** start of Document extract **

I’m pretty sure that I have turned into my father.
Because when I was younger, I noticed that he spent a lot of time looking over his shoulder at whatever antics people of my generation were engaged in and, with an expression that can only be described as disdain bordering on contempt, offered up his very articulate assessment of whatever it was he was observing.
“Hmmph..”
And the sound was usually his considered opinion about some music I was listening to or some movie that I was raving about or TV show that I was watching.
The spelling of the sound was open to debate.
But I think it a safe bet that it only had four letters.
Lately, the noise has enjoyed a revival of sorts.
I’ve been making it.
And that can’t be good.
First of all, I’m not, by nature, as uptight about culture and its spillage as my father was in the day. After all, he was a professional man who did a nine to five with benefits and pension.
And I’ve been hanging around the frayed edges of entertainment and media, et al all of my working life.
I have a pretty high tolerance for crap.
But any envelope that is pushed will eventually reach its nadir.
And when the bottom of the barrel is found, the sound it makes isn’t the scraping noise you might expect.
Actually, it’s more like…
Hmmph.
Which brings me to “Moment Of Truth”.
This is the Fox show that precedes American Idol on Wednesday nights and if you haven’t seen it…you have my admiration and respect.
It’s a “game/reality” show where a contestant is brought on stage in front of family and/or friends and asked questions that they have previously been asked at an earlier time backstage while strapped to a lie detector. When they answer the questions on the “on air” portion of the show, if their answers “match” their previous answers, they start building up bucks on the way to a potentially big payoff.
Okay.
Seems innocuous enough.
But, even if you haven’t seen the show, you already know where this is going, don’t you? The questions go something like this…
“Have you ever had sex with one of your neighbors?”
“Would you sleep with your boss to get a raise?”
“Have you ever lied to your husband/wife about your sexual satisfaction?”

** end of Document extract **
** start of Excerpted data **

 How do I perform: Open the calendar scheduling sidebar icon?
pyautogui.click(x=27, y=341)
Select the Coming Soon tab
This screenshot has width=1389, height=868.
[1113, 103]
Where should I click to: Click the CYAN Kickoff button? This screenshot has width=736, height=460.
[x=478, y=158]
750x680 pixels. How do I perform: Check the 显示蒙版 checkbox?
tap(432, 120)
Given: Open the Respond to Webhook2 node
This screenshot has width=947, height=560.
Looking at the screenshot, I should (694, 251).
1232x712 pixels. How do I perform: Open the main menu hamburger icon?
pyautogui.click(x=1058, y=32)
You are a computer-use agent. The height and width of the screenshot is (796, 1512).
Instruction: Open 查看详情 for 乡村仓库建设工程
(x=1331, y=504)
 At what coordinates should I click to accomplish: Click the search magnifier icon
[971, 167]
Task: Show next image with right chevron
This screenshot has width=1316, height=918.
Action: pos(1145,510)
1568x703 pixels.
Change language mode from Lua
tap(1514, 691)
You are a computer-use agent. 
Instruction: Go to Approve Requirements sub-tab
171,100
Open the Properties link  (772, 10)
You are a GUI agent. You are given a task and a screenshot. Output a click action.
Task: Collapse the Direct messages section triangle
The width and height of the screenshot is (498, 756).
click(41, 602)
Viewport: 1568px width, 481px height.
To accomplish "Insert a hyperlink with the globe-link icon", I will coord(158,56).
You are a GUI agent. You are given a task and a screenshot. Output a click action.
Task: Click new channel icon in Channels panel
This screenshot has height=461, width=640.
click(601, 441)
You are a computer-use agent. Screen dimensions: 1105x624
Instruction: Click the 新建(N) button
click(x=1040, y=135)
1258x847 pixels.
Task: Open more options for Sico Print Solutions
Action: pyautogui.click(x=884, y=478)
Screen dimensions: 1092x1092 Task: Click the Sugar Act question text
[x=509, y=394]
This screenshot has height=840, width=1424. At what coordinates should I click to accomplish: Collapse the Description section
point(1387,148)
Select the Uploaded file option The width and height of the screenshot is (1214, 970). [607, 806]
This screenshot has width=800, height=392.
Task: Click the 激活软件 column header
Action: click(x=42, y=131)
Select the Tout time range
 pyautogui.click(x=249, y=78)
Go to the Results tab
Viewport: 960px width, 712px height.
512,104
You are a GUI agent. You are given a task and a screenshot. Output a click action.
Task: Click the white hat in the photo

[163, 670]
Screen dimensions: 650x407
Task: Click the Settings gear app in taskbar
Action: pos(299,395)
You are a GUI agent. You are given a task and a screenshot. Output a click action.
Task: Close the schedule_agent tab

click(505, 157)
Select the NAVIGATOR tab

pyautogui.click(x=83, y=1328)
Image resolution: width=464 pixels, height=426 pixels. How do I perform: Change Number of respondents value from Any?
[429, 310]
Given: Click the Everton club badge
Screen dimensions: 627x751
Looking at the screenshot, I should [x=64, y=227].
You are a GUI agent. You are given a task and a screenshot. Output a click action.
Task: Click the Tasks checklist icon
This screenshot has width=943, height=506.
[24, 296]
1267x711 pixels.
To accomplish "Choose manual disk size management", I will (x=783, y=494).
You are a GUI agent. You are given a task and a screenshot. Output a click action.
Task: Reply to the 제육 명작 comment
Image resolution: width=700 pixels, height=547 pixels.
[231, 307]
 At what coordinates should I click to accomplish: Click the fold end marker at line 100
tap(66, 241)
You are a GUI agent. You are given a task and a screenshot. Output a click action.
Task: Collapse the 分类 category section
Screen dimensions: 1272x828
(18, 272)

** end of Excerpted data **

### Required work
(a) Summarize the essay about turning into one's father in two sentences.
(b) In the essay about turning into one's father, what reason does the writer give for being less uptight about culture than the father was? Answer in two sentences.
(c) Carry on the essay about turning into one's father after the last question it lists.
The items are not needed for this work.

### Answers for the tasks
(a) The writer feels they have turned into their father, who used to greet the music, movies and TV shows of the writer's generation with a disdainful "Hmmph," a sound the writer has lately started making despite a high tolerance for crap. The trigger is the Fox show "Moment Of Truth," where contestants in front of family or friends answer questions they were earlier asked while strapped to a lie detector, building up money when the answers match, and the questions turn out to be about sex and honesty with spouses.

(b) The father was a professional man who worked a nine-to-five job with benefits and a pension. The writer, by contrast, has spent an entire working life around the frayed edges of entertainment and media and has a pretty high tolerance for crap.

(c)
Sensing a theme here?
And, of course, the family and/or friends who will be most dramatically, even traumatically, affected by the “true” answers to these questions are sitting right there on the stage with the person in the hot seat.
So, picture the moment when the loving husband is asked if he has ever taken his secretary to a motel, answers yes, because he has to be truthful to win the money and the camera cuts to the face of the loving wife who is just finding out for the first time that her husband is a cheating weasel.
Admittedly, a cheating weasel who still has a chance to win a big buck payoff.
Which will very likely end up paying for the attorney he’ll need when she sues his sorry ass for divorce.
I’m reminded of a funny bit that the characters Larry, Daryl and Daryl used to do on the old Newhart Show.
They did a thing called “Anything for A Dollar”
And they literally were willing to do anything.
For a dollar.
It was so absurd and slapstick in the eighties that it was funny.
Now, we’ve “evolved” to the point where it’s happening for real in prime time.
And it’s not even close to funny.
I have never seen a complete episode of this show. I watched enough of one segment to get the drift and then I surfed on, feeling the oddest urge to take a shower.
I am a writer and humorist and satirist and I don’t have a stick up my butt and I’m not a prude and I think that envelopes need to be pushed and boundaries need to be stretched in order for us to grow as artists and as human beings.
And poking fun, making fun, even borderline ridicule of people can, in the right hands, be a sharp, entertaining, even ground breaking cultural event.
But humiliating people, even destroying marriages and/or families in front of a live audience?
It’s nothing more than the HDTV equivalent of those sideshow losers who bit the heads off of chickens.
Hey kids! That’s entertainment!
Hmmph.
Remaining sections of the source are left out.